Impact on U.S. Interests
- Croatia has been a member of NATO since 2009 and contributes troops to NATO’s forward defense missions in Poland and Lithuania, as well as to NATO missions in Afghanistan, Iraq, and Kosovo. It spent 68% of GDP on defense in 2019.
- Croatia is building a floating liquid natural gas (LNG) terminal on the island of Krk, which will deliver natural gas to fellow EU members Slovenia, Italy, and Hungary, as well as to non-member states like Serbia and Montenegro. The project is supported by the United States and the European Commission as a means of diversifying gas supplies in Southeastern Europe. However, critics of the project claim it is not economically viable and that it will negatively impact the surrounding environment.

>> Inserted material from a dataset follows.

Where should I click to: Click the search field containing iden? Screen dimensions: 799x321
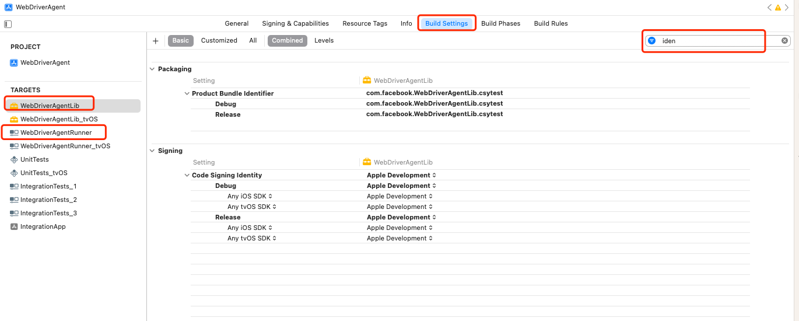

- Croatia is on course to join the U.S. Visa Waiver Program, which would allow Croatian citizens to travel to the United States without a visa (when health conditions allow).
- China has announced approximately $1.7 billion worth of investments in Croatia and in 2019 Croatia hosted the 17+1 Summit in Dubrovnik; a Chinese firm was controversially awarded the contract to help construct the Peljaesac Bridge, which will connect the Croatian mainland to the Dubrovnik region.
Key Issues to Watch
- Croatia’s economy is expected to contract by approximately 9% this year, particularly as the pandemic hits Croatia’s tourism sector, which contributes to 25% of GDP.
- Several prominent incidents of hate speech against Croatian Serbs have occurred, highlighting the tension in Croatian politics. Miroslav Skoro and members of his Homeland Movement have been prominent sources of anti-Serb and xenophobic rhetoric, which has helped draw votes from the HDZ. The Homeland Movement has declared that they would join a right-wing coalition government with the HDZ if SDSS is excluded from the coalition. Prime Minister Plenkovic has sought to condemn recent incidents of hate speech without alienating nationalists in his own party.
- Values-based issues have been at the fore of the campaign. Abortion (which is legal in Croatia) is a prominent issue, as members from the HDZ, DPMS, and MOST parties all expressed anti-abortion sentiments on the campaign. Miroslav Skoro went the furthest, insisting on a televised debate that he opposed abortion even in cases of rape. The comments have provoked a backlash among female politicians and activist groups.